=== Begin Enclosure ===

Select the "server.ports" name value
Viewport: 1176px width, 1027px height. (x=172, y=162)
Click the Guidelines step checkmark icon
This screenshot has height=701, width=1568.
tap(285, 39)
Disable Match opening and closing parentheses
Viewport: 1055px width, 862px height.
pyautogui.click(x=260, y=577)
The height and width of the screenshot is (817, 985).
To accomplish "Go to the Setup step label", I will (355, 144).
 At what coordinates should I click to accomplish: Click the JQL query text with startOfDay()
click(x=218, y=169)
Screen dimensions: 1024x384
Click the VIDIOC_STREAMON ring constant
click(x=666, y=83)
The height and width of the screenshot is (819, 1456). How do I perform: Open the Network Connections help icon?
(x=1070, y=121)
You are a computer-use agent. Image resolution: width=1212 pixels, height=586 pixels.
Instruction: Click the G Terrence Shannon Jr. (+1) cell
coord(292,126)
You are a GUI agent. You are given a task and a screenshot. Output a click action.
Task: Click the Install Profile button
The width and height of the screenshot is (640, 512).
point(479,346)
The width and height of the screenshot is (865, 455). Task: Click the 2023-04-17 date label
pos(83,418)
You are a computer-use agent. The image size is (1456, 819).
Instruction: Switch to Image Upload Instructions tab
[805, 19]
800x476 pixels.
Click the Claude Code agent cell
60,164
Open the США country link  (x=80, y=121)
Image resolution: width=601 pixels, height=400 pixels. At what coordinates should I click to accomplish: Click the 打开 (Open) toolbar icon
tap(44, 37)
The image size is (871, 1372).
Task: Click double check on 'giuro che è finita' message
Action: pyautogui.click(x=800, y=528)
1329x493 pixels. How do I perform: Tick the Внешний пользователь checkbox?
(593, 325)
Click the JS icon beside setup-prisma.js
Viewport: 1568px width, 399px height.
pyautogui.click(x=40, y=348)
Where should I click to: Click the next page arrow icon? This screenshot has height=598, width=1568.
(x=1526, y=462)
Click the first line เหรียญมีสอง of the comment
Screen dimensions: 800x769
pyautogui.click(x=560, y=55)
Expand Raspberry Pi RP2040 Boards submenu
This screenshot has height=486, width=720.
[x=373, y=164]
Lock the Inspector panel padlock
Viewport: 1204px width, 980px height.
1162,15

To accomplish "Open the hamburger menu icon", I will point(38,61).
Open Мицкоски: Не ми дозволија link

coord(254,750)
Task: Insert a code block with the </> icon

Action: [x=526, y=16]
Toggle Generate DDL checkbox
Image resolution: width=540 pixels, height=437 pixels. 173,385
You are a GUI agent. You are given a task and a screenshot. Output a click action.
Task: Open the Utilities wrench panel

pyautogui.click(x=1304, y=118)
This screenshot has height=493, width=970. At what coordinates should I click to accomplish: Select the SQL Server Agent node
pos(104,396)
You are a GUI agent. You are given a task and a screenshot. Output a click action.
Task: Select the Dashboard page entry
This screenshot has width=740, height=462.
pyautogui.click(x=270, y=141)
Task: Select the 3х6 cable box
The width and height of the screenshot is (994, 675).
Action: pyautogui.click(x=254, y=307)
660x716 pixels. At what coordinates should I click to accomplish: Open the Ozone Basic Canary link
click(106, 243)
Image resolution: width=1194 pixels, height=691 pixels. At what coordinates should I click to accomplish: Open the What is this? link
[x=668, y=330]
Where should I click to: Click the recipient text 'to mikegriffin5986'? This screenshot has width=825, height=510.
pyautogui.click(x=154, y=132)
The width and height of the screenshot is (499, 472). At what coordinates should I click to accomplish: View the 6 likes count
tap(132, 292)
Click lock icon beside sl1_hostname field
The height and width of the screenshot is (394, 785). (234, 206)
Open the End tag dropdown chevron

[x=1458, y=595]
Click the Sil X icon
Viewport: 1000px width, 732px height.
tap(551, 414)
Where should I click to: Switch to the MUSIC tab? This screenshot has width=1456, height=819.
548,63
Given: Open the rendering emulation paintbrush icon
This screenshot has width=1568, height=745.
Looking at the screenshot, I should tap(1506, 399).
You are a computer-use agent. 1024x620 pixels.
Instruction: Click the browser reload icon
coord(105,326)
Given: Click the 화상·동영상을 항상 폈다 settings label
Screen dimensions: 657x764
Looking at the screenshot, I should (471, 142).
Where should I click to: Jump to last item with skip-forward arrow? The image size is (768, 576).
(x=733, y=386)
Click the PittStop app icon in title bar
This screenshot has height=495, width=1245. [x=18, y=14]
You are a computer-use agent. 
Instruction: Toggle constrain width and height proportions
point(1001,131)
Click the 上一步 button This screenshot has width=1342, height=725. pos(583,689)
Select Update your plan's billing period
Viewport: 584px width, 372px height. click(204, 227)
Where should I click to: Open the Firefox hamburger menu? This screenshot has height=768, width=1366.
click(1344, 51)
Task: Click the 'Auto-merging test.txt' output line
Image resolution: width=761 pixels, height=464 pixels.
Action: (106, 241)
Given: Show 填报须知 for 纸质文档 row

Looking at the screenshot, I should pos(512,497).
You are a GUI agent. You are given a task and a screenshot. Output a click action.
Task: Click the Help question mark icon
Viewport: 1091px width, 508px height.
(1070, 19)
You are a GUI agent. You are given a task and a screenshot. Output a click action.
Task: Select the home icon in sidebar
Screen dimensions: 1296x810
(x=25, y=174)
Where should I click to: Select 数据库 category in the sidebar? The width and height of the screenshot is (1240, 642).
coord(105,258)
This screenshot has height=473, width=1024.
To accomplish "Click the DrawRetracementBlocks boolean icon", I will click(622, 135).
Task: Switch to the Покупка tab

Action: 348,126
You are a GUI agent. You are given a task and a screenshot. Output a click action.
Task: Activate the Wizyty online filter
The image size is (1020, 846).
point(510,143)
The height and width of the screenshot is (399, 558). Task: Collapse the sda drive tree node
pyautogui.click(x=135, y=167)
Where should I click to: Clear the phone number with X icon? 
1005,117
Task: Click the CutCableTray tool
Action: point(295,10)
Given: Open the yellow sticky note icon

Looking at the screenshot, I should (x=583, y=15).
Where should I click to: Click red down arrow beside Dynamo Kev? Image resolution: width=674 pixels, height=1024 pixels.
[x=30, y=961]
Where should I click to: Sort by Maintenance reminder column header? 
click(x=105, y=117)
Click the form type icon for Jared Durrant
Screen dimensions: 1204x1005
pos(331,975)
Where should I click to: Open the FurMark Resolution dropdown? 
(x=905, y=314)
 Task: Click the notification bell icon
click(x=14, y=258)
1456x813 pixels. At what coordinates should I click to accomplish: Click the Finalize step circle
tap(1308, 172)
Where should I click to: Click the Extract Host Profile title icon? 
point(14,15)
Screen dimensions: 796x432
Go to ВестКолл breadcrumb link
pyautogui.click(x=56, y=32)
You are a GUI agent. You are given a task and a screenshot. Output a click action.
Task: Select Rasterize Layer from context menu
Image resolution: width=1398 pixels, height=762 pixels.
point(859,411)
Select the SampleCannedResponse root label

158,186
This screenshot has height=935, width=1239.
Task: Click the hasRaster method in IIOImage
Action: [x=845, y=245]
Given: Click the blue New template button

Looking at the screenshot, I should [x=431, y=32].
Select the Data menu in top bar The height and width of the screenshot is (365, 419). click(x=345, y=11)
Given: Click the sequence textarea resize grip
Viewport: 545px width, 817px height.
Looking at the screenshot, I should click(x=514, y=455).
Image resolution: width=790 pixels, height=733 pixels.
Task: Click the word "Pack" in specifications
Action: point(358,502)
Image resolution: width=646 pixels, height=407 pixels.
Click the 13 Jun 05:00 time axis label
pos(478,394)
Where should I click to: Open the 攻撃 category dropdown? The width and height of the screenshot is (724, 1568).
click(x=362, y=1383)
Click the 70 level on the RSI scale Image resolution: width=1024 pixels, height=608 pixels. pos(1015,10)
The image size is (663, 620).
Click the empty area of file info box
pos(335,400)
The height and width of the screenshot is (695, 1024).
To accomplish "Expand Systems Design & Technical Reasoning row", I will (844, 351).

=== End Enclosure ===

**EXERCISE INSTRUCTIONS:** From the opening line of the data above through the line that contains "You are a computer-use agent. Image", please print each line as it stands and only those lines.

**RESPONSE BOX:**
Select the "server.ports" name value
Viewport: 1176px width, 1027px height. (x=172, y=162)
Click the Guidelines step checkmark icon
This screenshot has height=701, width=1568.
tap(285, 39)
Disable Match opening and closing parentheses
Viewport: 1055px width, 862px height.
pyautogui.click(x=260, y=577)
The height and width of the screenshot is (817, 985).
To accomplish "Go to the Setup step label", I will (355, 144).
 At what coordinates should I click to accomplish: Click the JQL query text with startOfDay()
click(x=218, y=169)
Screen dimensions: 1024x384
Click the VIDIOC_STREAMON ring constant
click(x=666, y=83)
The height and width of the screenshot is (819, 1456). How do I perform: Open the Network Connections help icon?
(x=1070, y=121)
You are a computer-use agent. Image resolution: width=1212 pixels, height=586 pixels.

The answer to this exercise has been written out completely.